- **WHAT THE EXERCISE ASKS**:
Which lines belong in the answer? Exactly those from the line containing "Instruction: Open the Wi-Fi network indicator" through the last line of the records below, repeated as written.
━━━━━━━━━━━━━━━━━━━━━━━━━━━━━━
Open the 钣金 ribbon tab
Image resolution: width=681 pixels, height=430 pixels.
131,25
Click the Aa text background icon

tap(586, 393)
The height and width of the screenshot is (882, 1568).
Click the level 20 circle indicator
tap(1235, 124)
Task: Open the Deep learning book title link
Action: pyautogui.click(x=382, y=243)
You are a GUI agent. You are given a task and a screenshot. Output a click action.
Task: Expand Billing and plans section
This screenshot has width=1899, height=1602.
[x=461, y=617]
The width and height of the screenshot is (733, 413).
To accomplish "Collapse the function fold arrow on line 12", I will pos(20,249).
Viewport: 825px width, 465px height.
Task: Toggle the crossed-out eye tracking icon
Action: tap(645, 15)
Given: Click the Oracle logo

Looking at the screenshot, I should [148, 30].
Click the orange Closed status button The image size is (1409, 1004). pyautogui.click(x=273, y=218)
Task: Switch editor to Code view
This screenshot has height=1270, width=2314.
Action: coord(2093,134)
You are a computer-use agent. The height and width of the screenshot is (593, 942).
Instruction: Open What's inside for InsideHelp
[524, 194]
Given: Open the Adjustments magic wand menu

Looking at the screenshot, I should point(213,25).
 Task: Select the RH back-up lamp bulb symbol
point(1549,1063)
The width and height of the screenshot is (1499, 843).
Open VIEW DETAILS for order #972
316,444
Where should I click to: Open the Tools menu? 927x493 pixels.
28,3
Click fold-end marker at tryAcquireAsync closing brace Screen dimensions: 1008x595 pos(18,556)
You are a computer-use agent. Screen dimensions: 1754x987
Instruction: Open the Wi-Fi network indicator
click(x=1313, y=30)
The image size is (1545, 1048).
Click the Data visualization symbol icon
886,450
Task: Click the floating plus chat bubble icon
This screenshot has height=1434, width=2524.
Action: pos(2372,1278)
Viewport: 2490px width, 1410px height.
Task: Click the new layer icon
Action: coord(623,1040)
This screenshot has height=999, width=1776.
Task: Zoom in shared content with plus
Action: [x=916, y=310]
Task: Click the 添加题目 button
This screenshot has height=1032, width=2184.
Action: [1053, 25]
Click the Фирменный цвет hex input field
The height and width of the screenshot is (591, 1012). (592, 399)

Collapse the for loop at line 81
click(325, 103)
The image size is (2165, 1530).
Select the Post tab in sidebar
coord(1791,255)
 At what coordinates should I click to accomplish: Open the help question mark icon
━━━━━━━━━━━━━━━━━━━━━━━━━━━━━━
- **OUTPUT**:
Instruction: Open the Wi-Fi network indicator
click(x=1313, y=30)
The image size is (1545, 1048).
Click the Data visualization symbol icon
886,450
Task: Click the floating plus chat bubble icon
This screenshot has height=1434, width=2524.
Action: pos(2372,1278)
Viewport: 2490px width, 1410px height.
Task: Click the new layer icon
Action: coord(623,1040)
This screenshot has height=999, width=1776.
Task: Zoom in shared content with plus
Action: [x=916, y=310]
Task: Click the 添加题目 button
This screenshot has height=1032, width=2184.
Action: [1053, 25]
Click the Фирменный цвет hex input field
The height and width of the screenshot is (591, 1012). (592, 399)

Collapse the for loop at line 81
click(325, 103)
The image size is (2165, 1530).
Select the Post tab in sidebar
coord(1791,255)
 At what coordinates should I click to accomplish: Open the help question mark icon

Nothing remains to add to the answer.